My dear brothers and sisters in Christ, “Do you want to be healed?”
Christ is risen! He is risen indeed!
That we may bring glory and honour to our Lord and Saviour Jesus Christ, Who brings healing into the world that we may be truly alive in Him, together with His unoriginate Father and the All-holy, Good and Life-giving Spirit. Amen.

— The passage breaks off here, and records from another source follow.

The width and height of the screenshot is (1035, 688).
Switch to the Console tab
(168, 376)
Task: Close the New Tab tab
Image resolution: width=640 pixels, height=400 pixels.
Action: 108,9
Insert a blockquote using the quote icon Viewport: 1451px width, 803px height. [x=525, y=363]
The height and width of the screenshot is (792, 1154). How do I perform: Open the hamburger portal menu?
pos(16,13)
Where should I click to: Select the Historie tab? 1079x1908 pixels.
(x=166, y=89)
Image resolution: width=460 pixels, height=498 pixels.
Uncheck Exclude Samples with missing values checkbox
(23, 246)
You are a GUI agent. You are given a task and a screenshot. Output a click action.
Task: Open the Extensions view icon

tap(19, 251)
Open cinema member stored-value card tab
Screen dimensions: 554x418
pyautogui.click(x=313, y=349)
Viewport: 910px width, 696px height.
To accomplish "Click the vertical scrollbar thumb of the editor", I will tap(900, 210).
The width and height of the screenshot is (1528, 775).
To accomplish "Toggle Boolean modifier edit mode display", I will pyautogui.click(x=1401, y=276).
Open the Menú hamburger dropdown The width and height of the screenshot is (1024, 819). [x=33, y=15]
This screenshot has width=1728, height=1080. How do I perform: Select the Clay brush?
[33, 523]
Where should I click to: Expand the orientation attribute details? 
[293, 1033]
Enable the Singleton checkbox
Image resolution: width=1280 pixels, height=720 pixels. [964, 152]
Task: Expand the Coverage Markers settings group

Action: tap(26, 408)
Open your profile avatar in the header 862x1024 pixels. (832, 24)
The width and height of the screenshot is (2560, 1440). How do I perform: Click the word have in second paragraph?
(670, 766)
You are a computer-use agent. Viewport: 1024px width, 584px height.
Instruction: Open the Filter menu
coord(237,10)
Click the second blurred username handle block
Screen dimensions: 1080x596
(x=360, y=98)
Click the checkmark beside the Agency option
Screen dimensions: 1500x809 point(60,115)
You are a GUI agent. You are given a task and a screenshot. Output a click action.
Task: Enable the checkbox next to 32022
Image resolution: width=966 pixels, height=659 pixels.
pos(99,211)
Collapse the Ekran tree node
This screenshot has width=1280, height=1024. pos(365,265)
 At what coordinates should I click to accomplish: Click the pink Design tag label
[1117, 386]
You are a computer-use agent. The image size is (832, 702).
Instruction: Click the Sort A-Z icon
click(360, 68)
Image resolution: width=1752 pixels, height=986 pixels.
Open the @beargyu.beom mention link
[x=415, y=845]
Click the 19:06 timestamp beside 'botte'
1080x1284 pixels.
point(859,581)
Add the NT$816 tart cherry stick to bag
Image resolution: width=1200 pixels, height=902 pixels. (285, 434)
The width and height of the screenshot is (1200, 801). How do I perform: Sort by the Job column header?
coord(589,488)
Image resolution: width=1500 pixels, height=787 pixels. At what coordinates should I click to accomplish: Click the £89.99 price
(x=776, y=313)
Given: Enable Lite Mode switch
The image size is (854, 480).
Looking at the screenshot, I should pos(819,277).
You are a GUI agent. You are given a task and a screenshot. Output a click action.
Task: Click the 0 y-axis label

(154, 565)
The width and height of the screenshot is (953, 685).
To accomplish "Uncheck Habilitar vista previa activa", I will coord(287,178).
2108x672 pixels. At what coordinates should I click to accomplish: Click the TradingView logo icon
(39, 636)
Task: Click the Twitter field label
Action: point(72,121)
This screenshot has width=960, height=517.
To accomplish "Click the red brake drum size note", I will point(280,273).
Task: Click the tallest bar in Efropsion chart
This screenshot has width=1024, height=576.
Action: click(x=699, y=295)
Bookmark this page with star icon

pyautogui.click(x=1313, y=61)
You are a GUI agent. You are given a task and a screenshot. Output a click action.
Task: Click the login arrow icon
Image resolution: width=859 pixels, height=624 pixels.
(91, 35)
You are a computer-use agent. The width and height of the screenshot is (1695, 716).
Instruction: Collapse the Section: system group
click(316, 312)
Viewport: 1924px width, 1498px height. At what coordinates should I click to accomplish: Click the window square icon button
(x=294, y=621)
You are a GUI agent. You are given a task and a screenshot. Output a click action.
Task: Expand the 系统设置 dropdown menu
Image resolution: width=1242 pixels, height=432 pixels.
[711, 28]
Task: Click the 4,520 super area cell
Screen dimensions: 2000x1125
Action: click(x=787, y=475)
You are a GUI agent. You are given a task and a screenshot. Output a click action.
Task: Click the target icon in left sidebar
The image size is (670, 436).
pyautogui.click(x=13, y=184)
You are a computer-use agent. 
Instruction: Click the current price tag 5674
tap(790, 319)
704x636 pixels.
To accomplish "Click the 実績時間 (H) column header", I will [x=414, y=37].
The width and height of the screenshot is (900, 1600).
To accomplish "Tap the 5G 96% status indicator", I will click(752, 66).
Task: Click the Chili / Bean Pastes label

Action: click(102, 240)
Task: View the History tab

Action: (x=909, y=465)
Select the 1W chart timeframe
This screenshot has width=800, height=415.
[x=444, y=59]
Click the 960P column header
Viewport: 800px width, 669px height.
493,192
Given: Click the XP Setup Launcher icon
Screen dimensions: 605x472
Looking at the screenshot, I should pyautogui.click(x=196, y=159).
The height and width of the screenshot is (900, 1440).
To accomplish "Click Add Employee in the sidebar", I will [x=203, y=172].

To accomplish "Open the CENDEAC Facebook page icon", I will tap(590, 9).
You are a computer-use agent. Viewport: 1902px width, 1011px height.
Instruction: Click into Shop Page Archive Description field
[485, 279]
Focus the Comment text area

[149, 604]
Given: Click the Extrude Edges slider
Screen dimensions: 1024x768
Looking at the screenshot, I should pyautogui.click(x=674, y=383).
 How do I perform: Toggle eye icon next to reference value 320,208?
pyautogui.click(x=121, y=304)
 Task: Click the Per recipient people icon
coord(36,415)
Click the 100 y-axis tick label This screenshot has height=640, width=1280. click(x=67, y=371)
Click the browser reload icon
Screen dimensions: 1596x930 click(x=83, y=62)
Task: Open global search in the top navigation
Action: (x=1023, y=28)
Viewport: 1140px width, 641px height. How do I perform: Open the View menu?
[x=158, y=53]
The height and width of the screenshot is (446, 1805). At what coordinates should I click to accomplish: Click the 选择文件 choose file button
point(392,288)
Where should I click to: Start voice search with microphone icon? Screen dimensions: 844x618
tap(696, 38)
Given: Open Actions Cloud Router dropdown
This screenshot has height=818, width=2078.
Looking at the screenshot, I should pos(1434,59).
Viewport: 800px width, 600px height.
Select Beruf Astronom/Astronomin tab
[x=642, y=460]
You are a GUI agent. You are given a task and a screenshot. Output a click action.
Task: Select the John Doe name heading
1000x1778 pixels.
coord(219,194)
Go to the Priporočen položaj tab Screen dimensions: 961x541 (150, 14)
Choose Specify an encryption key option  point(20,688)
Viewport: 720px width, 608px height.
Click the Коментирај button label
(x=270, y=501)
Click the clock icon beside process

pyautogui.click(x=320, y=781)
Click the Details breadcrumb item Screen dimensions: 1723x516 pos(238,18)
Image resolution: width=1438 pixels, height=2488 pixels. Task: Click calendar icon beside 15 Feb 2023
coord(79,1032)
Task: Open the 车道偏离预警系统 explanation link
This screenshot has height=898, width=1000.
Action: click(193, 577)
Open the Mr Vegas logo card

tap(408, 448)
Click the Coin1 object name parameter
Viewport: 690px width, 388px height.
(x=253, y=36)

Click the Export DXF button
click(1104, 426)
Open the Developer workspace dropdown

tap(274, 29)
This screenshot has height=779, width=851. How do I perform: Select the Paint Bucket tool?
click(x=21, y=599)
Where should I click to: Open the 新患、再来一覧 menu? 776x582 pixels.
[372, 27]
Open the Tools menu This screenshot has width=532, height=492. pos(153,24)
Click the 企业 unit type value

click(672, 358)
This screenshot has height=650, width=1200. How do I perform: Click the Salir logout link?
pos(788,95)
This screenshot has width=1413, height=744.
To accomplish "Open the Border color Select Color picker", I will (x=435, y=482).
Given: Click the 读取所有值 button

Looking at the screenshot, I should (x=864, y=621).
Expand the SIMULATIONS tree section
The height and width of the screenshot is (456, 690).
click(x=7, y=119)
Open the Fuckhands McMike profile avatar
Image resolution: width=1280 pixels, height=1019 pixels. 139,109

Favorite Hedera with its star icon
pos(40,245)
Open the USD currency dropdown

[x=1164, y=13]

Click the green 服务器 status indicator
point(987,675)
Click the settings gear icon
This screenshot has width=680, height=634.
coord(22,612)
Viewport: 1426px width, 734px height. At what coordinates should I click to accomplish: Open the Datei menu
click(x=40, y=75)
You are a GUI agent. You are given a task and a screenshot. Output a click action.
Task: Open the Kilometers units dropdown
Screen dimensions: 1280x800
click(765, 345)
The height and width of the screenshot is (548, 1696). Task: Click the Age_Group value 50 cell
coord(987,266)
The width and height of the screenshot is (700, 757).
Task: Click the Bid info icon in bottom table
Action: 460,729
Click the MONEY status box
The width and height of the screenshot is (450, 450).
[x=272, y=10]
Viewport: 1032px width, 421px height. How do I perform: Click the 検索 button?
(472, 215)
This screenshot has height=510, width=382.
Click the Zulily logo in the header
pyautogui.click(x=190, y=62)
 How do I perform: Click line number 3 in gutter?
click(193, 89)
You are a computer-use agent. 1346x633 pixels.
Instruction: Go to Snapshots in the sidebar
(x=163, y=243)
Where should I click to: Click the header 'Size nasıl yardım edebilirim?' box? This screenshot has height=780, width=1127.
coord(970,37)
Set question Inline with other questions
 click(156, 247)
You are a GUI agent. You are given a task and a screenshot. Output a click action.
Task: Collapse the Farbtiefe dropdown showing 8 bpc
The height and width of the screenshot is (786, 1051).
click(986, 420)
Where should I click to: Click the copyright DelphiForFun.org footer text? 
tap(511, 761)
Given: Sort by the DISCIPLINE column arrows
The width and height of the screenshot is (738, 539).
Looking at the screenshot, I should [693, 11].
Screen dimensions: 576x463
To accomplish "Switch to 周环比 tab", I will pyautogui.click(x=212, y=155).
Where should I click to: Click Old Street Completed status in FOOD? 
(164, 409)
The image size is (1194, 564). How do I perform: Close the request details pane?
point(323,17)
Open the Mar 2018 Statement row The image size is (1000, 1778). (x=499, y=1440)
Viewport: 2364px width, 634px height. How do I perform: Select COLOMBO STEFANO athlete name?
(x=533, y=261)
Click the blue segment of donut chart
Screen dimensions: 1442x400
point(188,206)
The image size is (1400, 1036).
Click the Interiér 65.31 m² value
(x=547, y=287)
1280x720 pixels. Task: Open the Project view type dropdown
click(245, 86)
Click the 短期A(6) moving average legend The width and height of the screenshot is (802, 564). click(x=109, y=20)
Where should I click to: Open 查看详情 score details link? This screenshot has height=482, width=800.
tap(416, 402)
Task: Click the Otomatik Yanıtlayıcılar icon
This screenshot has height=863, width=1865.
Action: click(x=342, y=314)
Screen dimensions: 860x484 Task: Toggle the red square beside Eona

In those days, as Peter went here and there among them all, he came down also to the saints that lived at Lydda. There he found a man named Aeneas, who had been bedridden for eight years and was paralyzed. And Peter said to him, “Aeneas, Jesus Christ heals you; rise and make your bed.” And immediately he rose. And all the residents of Lydda and Sharon saw him, and they turned to the Lord. Now there was at Joppa a disciple named Tabitha, which means Dorcas. She was full of good works and acts of charity. In those days she fell sick and died; and when they had washed her, they laid her in an upper room. Since Lydda was near Joppa, the disciples, hearing that Peter was there, sent two men to him entreating him, “Please come to us without delay.” So Peter rose and went with them. And when he had come, they took him to the upper room. All the widows stood beside him weeping, and showing tunics and other garments which Dorcas made while she was with them. But Peter put them all outside and knelt down and prayed; then turning to the body he said, “Tabitha, rise.” And she opened her eyes, and when she saw Peter she sat up. And he gave her his hand and lifted her up. Then calling the saints and widows he presented her alive. And it became known throughout all Joppa, and many believed in the Lord.
— Acts 9:32–42
At that time, Jesus went up to Jerusalem. Now there is in Jerusalem by the Sheep Gate a pool, in Hebrew called Bethesda which has five porticoes. In these lay a multitude of invalids, blind, lame, paralyzed, waiting for the moving of the water; for an angel of the Lord went down at certain seasons into the pool, and troubled the water; whoever stepped in first after the troubling of the water was healed of whatever disease he had. One man was there, who had been ill for thirty-eight years. When Jesus saw him and knew that he had been lying there a long time, he said to him, “Do you want to be healed?” The sick man answered him, “Sir, I have no man to put me into the pool when the water is troubled, and while I am going another steps down before me.” Jesus said to him, “Rise, take up your pallet, and walk.” And at once the man was healed, and he took up his pallet and walked. Now that day was the sabbath. So the Jews said to the man who was cured, “It is the sabbath, it is not lawful for you to carry your pallet.” But he answered them, “The man who healed me said to me, ‘Take up your pallet, and walk.’ “They asked him, “Who is the man who said to you, ‘Take up your pallet, and walk’?” Now the man who had been healed did not know who it was, for Jesus had withdrawn, as there was a crowd in the place. Afterward, Jesus found him in the temple, and said to him, “See, you are well! Sin no more, that nothing worse befall you.” The man went away and told the Jews that it was Jesus who had healed him.